Stored dataset items
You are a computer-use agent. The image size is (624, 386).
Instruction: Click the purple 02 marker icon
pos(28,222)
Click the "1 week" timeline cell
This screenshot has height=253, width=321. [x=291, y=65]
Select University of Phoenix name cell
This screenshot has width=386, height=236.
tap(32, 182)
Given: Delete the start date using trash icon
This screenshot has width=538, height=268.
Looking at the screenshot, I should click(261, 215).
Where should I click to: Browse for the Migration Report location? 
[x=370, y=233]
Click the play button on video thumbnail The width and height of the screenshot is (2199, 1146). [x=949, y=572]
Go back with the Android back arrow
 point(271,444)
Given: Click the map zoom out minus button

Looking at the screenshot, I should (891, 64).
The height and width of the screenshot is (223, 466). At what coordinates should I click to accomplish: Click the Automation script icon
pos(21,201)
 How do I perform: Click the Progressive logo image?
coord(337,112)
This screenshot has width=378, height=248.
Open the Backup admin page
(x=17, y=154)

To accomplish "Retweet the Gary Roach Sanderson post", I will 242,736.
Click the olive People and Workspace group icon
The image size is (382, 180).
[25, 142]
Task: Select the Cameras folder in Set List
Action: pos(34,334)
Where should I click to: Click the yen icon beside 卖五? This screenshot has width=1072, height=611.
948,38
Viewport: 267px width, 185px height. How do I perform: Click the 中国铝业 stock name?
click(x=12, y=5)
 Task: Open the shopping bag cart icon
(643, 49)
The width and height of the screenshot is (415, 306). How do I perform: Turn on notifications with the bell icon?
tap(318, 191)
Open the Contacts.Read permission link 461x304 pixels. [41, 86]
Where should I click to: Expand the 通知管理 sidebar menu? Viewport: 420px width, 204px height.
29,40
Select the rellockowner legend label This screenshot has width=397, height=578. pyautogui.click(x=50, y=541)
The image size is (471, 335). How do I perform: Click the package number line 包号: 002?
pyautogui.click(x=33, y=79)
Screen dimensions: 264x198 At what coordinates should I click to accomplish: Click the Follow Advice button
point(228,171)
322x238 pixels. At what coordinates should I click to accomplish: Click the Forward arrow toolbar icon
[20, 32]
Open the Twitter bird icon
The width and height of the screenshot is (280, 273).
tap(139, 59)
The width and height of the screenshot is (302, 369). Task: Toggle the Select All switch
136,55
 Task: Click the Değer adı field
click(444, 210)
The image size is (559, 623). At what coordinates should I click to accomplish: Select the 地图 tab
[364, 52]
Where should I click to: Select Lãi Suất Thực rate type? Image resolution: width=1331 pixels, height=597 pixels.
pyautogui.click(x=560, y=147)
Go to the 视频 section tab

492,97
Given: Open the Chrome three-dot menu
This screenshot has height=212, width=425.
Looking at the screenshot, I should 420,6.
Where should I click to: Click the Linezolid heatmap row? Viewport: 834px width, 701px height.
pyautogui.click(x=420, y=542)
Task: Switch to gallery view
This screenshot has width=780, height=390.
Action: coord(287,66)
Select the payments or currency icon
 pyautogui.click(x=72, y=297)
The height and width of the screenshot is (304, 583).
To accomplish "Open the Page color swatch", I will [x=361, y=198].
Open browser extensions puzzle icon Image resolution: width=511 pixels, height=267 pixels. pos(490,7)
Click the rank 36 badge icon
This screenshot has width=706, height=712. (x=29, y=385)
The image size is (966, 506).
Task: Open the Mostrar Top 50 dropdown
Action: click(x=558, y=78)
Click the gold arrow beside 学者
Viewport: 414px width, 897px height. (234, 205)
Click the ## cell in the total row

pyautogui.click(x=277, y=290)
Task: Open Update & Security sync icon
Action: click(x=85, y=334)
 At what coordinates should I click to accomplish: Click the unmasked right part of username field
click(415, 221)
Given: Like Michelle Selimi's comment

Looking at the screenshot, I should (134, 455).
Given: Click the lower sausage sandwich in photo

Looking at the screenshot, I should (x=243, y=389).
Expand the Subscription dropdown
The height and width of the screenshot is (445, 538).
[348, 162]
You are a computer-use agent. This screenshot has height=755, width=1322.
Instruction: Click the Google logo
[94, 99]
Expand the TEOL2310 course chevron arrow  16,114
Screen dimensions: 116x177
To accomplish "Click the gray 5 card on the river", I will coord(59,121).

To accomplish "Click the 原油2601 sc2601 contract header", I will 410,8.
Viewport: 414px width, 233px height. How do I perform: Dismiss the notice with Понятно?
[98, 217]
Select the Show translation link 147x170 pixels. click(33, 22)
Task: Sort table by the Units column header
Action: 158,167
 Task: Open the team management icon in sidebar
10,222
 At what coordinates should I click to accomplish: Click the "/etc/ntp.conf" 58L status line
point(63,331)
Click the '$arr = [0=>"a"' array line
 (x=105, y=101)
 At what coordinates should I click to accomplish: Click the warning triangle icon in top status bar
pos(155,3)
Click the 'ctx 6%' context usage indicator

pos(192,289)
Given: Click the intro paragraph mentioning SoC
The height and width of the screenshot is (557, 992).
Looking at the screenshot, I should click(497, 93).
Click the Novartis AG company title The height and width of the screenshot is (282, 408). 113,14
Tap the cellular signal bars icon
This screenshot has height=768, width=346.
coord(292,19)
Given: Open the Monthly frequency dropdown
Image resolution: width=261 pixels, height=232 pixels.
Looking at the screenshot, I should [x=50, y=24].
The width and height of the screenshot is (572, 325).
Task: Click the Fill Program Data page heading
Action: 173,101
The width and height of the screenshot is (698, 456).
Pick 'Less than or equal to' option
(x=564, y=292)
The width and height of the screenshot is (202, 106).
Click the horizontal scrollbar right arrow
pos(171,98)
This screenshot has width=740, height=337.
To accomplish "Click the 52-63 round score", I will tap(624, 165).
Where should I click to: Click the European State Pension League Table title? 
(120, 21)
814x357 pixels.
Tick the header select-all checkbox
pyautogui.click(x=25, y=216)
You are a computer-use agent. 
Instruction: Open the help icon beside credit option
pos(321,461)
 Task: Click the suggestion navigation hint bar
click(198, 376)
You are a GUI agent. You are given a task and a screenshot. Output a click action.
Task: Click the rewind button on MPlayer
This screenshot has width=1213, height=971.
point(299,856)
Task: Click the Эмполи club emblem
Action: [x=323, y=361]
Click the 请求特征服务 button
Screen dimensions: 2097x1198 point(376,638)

■ Task ■
Would you transcribe every entry exactly, leaving nothing out?

■ Answer space ■
You are a computer-use agent. The image size is (624, 386).
Instruction: Click the purple 02 marker icon
pos(28,222)
Click the "1 week" timeline cell
This screenshot has height=253, width=321. [x=291, y=65]
Select University of Phoenix name cell
This screenshot has width=386, height=236.
tap(32, 182)
Given: Delete the start date using trash icon
This screenshot has width=538, height=268.
Looking at the screenshot, I should click(261, 215).
Where should I click to: Browse for the Migration Report location? 
[x=370, y=233]
Click the play button on video thumbnail The width and height of the screenshot is (2199, 1146). [x=949, y=572]
Go back with the Android back arrow
 point(271,444)
Given: Click the map zoom out minus button

Looking at the screenshot, I should (891, 64).
The height and width of the screenshot is (223, 466). At what coordinates should I click to accomplish: Click the Automation script icon
pos(21,201)
 How do I perform: Click the Progressive logo image?
coord(337,112)
This screenshot has width=378, height=248.
Open the Backup admin page
(x=17, y=154)

To accomplish "Retweet the Gary Roach Sanderson post", I will 242,736.
Click the olive People and Workspace group icon
The image size is (382, 180).
[25, 142]
Task: Select the Cameras folder in Set List
Action: pos(34,334)
Where should I click to: Click the yen icon beside 卖五? This screenshot has width=1072, height=611.
948,38
Viewport: 267px width, 185px height. How do I perform: Click the 中国铝业 stock name?
click(x=12, y=5)
 Task: Open the shopping bag cart icon
(643, 49)
The width and height of the screenshot is (415, 306). How do I perform: Turn on notifications with the bell icon?
tap(318, 191)
Open the Contacts.Read permission link 461x304 pixels. [41, 86]
Where should I click to: Expand the 通知管理 sidebar menu? Viewport: 420px width, 204px height.
29,40
Select the rellockowner legend label This screenshot has width=397, height=578. pyautogui.click(x=50, y=541)
The image size is (471, 335). How do I perform: Click the package number line 包号: 002?
pyautogui.click(x=33, y=79)
Screen dimensions: 264x198 At what coordinates should I click to accomplish: Click the Follow Advice button
point(228,171)
322x238 pixels. At what coordinates should I click to accomplish: Click the Forward arrow toolbar icon
[20, 32]
Open the Twitter bird icon
The width and height of the screenshot is (280, 273).
tap(139, 59)
The width and height of the screenshot is (302, 369). Task: Toggle the Select All switch
136,55
 Task: Click the Değer adı field
click(444, 210)
The image size is (559, 623). At what coordinates should I click to accomplish: Select the 地图 tab
[364, 52]
Where should I click to: Select Lãi Suất Thực rate type? Image resolution: width=1331 pixels, height=597 pixels.
pyautogui.click(x=560, y=147)
Go to the 视频 section tab

492,97
Given: Open the Chrome three-dot menu
This screenshot has height=212, width=425.
Looking at the screenshot, I should 420,6.
Where should I click to: Click the Linezolid heatmap row? Viewport: 834px width, 701px height.
pyautogui.click(x=420, y=542)
Task: Switch to gallery view
This screenshot has width=780, height=390.
Action: coord(287,66)
Select the payments or currency icon
 pyautogui.click(x=72, y=297)
The height and width of the screenshot is (304, 583).
To accomplish "Open the Page color swatch", I will [x=361, y=198].
Open browser extensions puzzle icon Image resolution: width=511 pixels, height=267 pixels. pos(490,7)
Click the rank 36 badge icon
This screenshot has width=706, height=712. (x=29, y=385)
The image size is (966, 506).
Task: Open the Mostrar Top 50 dropdown
Action: click(x=558, y=78)
Click the gold arrow beside 学者
Viewport: 414px width, 897px height. (234, 205)
Click the ## cell in the total row

pyautogui.click(x=277, y=290)
Task: Open Update & Security sync icon
Action: click(x=85, y=334)
 At what coordinates should I click to accomplish: Click the unmasked right part of username field
click(415, 221)
Given: Like Michelle Selimi's comment

Looking at the screenshot, I should (134, 455).
Given: Click the lower sausage sandwich in photo

Looking at the screenshot, I should (x=243, y=389).
Expand the Subscription dropdown
The height and width of the screenshot is (445, 538).
[348, 162]
You are a computer-use agent. This screenshot has height=755, width=1322.
Instruction: Click the Google logo
[94, 99]
Expand the TEOL2310 course chevron arrow  16,114
Screen dimensions: 116x177
To accomplish "Click the gray 5 card on the river", I will coord(59,121).

To accomplish "Click the 原油2601 sc2601 contract header", I will 410,8.
Viewport: 414px width, 233px height. How do I perform: Dismiss the notice with Понятно?
[98, 217]
Select the Show translation link 147x170 pixels. click(33, 22)
Task: Sort table by the Units column header
Action: 158,167
 Task: Open the team management icon in sidebar
10,222
 At what coordinates should I click to accomplish: Click the "/etc/ntp.conf" 58L status line
point(63,331)
Click the '$arr = [0=>"a"' array line
 (x=105, y=101)
 At what coordinates should I click to accomplish: Click the warning triangle icon in top status bar
pos(155,3)
Click the 'ctx 6%' context usage indicator

pos(192,289)
Given: Click the intro paragraph mentioning SoC
The height and width of the screenshot is (557, 992).
Looking at the screenshot, I should click(497, 93).
Click the Novartis AG company title The height and width of the screenshot is (282, 408). 113,14
Tap the cellular signal bars icon
This screenshot has height=768, width=346.
coord(292,19)
Given: Open the Monthly frequency dropdown
Image resolution: width=261 pixels, height=232 pixels.
Looking at the screenshot, I should [x=50, y=24].
The width and height of the screenshot is (572, 325).
Task: Click the Fill Program Data page heading
Action: 173,101
The width and height of the screenshot is (698, 456).
Pick 'Less than or equal to' option
(x=564, y=292)
The width and height of the screenshot is (202, 106).
Click the horizontal scrollbar right arrow
pos(171,98)
This screenshot has width=740, height=337.
To accomplish "Click the 52-63 round score", I will tap(624, 165).
Where should I click to: Click the European State Pension League Table title? 
(120, 21)
814x357 pixels.
Tick the header select-all checkbox
pyautogui.click(x=25, y=216)
You are a computer-use agent. 
Instruction: Open the help icon beside credit option
pos(321,461)
 Task: Click the suggestion navigation hint bar
click(198, 376)
You are a GUI agent. You are given a task and a screenshot. Output a click action.
Task: Click the rewind button on MPlayer
This screenshot has width=1213, height=971.
point(299,856)
Task: Click the Эмполи club emblem
Action: [x=323, y=361]
Click the 请求特征服务 button
Screen dimensions: 2097x1198 point(376,638)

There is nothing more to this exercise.